Any medical service not already covered under our federal Medicare law, which includes in-home caregivers, will now only be reimbursed by insurance companies at 55 percent of what they were back in 2019. The law also caps the number of hours that family members can provide care to just 56 hours a week.
According to the Michigan Brain Injury Provider Council 696 patients have already lost access to medical care.
At least 41 Michigan-based care companies have had to either close their doors completely or discharge patients receiving benefits via no-fault auto insurance. There have been at least 1,529 health care jobs lost because of the changes, according to the MBIPC.
"There's a thin line between life and death for many of these people,” said Peggy Campbell, founder of the We Can't Wait Facebook page.

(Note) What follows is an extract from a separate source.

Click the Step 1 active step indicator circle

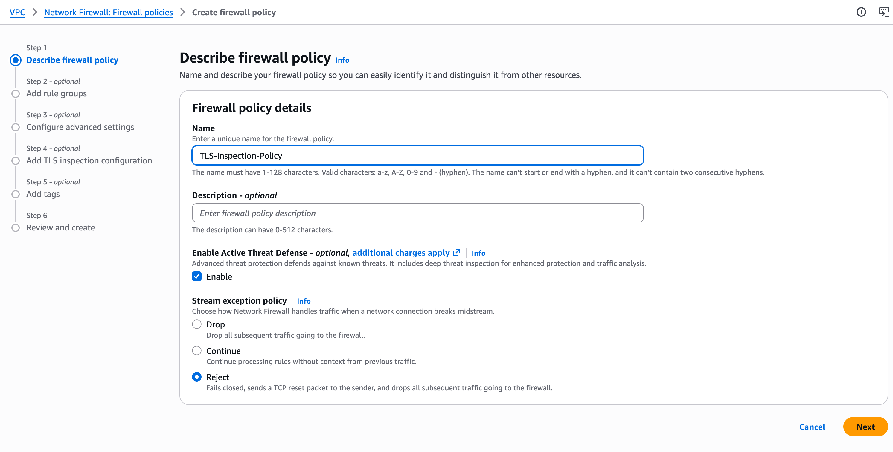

“This is just the tip of the iceberg... This is just starting to crumble all around us.”
Campbell has long advocated for her own sister, Dr. Barbara Schoen, who was injured years ago in an auto crash and is now a University-level associate professor.
The changes mean survivors like John Wicke of Lansing, who has long been able to live at home because of his caregivers, now can't find care companies willing and able to take him on as a permanent client.
“They don't want to take him if there's going to be a 45 percent reduction in their pay," said Sonja Hoxie, Wicke's case manager, who is desperately trying to nail down permanent plans moving forward for him.
“Because he requires 24/7 nursing, and 24/7 home health aides... I guess as a business owner, it's a risk.”
They have found a facility in Lansing willing to accept Wicke for the time being, but the future of his care and the care of the other 16,000–18,000 Michiganders receiving benefits from no-fault remains up in the air.
Lawmakers did end up creating a $25,000,000 fund to help buoy care providers who stay open and can prove the cuts are hurting their finances, though applications to actually get some of that money won't open until Aug. 13. Advocates say it simply won't be enough to stop many providers from having to close their doors.
While there were several bills introduced into the state legislature that offered a narrow fix to the fee changes, lawmakers failed to act on any of them prior to going on their summer recess.
The hope now is that they will see the negative impact the changes have caused once they do return to session, and at that time, make a legislative fix that maintains access for all those receiving no-fault auto insurance benefits in Michigan.